Dataset entries:
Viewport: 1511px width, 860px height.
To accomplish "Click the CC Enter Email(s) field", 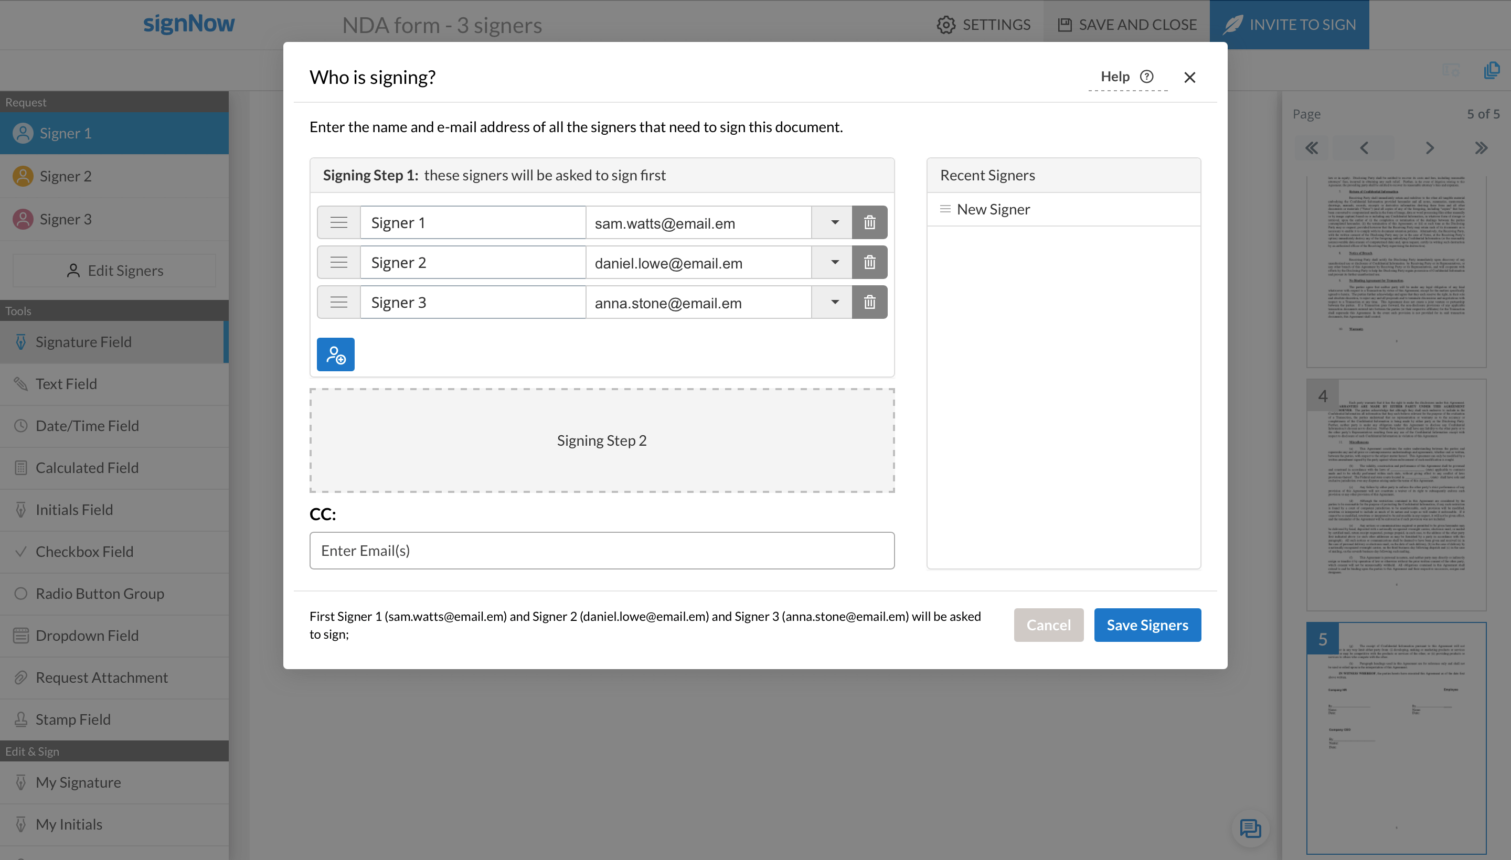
--
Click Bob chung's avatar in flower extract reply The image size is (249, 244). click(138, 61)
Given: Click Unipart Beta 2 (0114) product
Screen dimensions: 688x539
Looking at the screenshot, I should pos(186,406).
...
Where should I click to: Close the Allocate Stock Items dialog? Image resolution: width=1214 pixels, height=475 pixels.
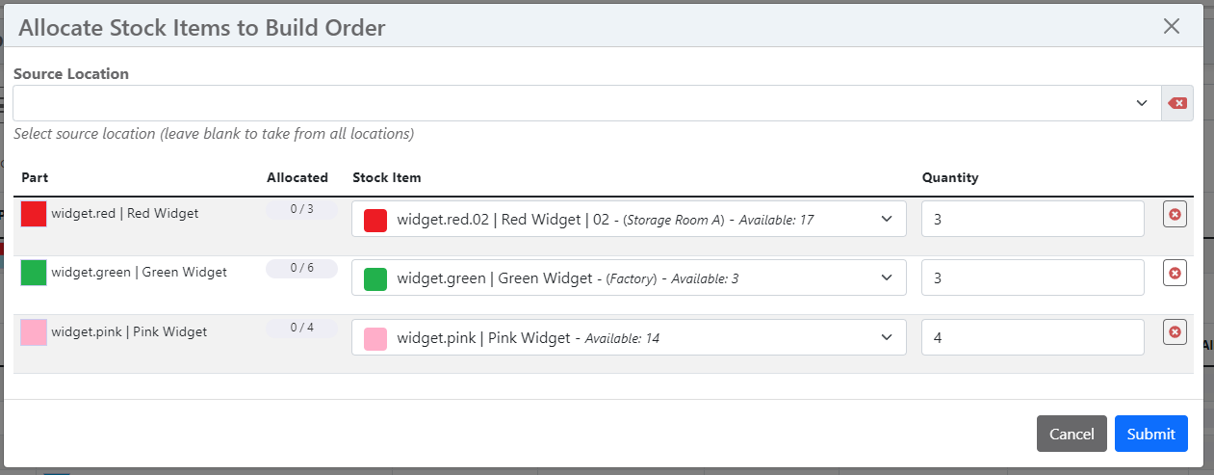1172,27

Stated problem: Copy out the part that opens with the line containing "Given: Click Unipart Beta 2 (0114) product" and closes with the line containing "Looking at the", both ends included, keeping each line identical to the records.

Written answer:
Given: Click Unipart Beta 2 (0114) product
Screen dimensions: 688x539
Looking at the screenshot, I should pos(186,406).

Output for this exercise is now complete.